VIII.     Conclusion

[74]      En conclusion, j’estime que le permis modifié de M. Carto a été valablement autorisé en vertu du Règlement sur l’aquaculture. Si l’on envisage la question sous l’angle de la norme de contrôle, je suis convaincue que la décision préliminaire suivant laquelle le ministre avait le pouvoir de délivrer le permis modifié était bien fondée. De plus, l’interprétation que le ministre a faite de l’expression « dans le cadre de l’exploitation d’une installation d’aquaculture » était correcte. Enfin, les conclusions de fait et les conclusions mixtes de fait et de droit du ministre (reproduites dans le rapport sommaire) étaient raisonnables.

[75]      La présente affaire comporte des faits inusités. Normalement, il est peu probable que des stocks préexistants constituent des prises accidentelles dans le cadre de l’exploitation d’une installation d’aquaculture, étant donné qu’il n’existerait aucun antécédent — sous forme notamment de permis — confirmant que du poisson était cultivé à cet endroit et aucune raison permettant au ministre de conclure que cette culture se poursuivrait à l’avenir. La situation de M. Carto est toutefois unique. M. Carto a demandé un permis d’aquaculture fédéral après la transition de la réglementation provinciale de l’aquaculture à une réglementation fédérale. Sous le régime provincial, M. Carto était manifestement autorisé par le gouvernement provincial à mettre à l’essai la culture du panope dans le cadre des activités qu’il menait dans son établissement aquacole Mari‑Poly en tenant pour acquis qu’il pourrait obtenir un permis plus tard si cette culture réussissait. Bien que M. Carto ait obtenu plus tard un permis provincial, celui‑ci n’a pas été valide pendant une longue période en raison de la décision Morton. M. Carto a donc dû demander un permis d’aquaculture fédéral dans des circonstances quelque peu inusitées. De plus, la récolte des panopes en question devrait fournir d’importants renseignements pour la poursuite de la culture active de la population de panopes. La récolte de la panope est autorisée en tant qu’« activité règlementaire » consistant en « la prise accidentelle de poisson dans le cadre de l’exploitation d’une installation d’aquaculture ».

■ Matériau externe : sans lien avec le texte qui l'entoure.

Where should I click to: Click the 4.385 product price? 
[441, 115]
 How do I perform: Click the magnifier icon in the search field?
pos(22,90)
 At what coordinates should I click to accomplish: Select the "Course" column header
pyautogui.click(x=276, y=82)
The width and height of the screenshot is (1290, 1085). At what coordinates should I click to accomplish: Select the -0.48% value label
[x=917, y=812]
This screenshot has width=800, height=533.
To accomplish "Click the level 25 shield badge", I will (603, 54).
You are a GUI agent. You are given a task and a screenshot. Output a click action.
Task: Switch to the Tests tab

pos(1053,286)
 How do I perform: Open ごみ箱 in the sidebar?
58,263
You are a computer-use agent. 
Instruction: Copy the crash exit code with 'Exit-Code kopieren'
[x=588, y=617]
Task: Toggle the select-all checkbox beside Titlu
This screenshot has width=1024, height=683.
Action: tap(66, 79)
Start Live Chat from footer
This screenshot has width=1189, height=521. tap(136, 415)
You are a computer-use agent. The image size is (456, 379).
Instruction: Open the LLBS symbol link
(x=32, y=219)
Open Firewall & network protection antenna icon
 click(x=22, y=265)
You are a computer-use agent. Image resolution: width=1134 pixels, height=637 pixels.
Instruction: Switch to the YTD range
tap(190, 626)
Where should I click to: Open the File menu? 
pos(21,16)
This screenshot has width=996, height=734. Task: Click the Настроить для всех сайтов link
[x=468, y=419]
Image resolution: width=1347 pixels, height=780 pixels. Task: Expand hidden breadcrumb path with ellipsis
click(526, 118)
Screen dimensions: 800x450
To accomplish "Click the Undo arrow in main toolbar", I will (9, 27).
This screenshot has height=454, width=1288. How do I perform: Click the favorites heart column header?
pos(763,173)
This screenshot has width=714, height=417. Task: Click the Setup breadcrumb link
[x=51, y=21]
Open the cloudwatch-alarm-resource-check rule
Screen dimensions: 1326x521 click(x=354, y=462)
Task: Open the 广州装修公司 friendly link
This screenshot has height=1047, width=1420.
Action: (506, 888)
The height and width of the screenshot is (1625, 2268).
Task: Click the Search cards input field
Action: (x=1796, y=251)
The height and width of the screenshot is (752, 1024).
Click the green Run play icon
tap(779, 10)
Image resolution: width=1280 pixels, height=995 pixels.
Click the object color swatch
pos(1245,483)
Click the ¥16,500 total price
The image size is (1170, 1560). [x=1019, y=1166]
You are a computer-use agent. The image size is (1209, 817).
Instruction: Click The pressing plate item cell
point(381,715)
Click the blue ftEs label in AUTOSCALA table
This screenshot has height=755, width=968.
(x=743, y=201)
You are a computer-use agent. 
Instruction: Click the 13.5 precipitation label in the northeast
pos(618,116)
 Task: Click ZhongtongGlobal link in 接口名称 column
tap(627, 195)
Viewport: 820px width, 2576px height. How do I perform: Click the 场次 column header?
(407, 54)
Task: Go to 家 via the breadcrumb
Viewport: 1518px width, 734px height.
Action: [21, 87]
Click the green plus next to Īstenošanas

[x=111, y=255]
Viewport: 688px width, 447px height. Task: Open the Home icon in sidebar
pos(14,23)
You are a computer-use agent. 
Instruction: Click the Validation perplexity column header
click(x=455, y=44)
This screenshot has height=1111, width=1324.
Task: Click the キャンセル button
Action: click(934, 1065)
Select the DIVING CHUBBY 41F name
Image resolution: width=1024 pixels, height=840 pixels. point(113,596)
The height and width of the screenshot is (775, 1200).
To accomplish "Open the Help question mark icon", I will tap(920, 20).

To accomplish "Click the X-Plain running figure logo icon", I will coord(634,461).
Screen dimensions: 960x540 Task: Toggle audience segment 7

[76]      La demande de contrôle judiciaire sera rejetée et les dépens seront adjugés aux défendeurs. À la clôture de l’audience, j’ai demandé aux avocats de toutes les parties de me soumettre leur mémoire de dépens. J’ai accordé aux parties la possibilité de formuler leurs observations au sujet des mémoires de dépens en question. Les demandeurs n’ont pas formulé d’observation au sujet du mémoire de dépens soumis par les défendeurs pour examen. Exerçant mon pouvoir discrétionnaire, j’estime qu’un montant total de 40 000 $, incluant tous les frais, débours et taxes, est raisonnable. Je vais adjuger à titre de dépens un montant forfaitaire de 20 000 $ qui sera attribué respectivement : a) à M. Carto; b) au procureur général et au ministre des Pêches et des Océans (conjointement).

JUGEMENT

LA COUR :

1. REJETTE la demande de contrôle judiciaire;

2. CONDAMNE les demandeurs à payer aux défendeurs à titre de dépens les montants forfaitaires suivants, qui comprennent tous les frais, taxes et débours :

a) à M. Don Carto : 20 000 $;

b) au procureur général du Canada et au ministre des Pêches et des Océans (conjointement) : 20 000 $.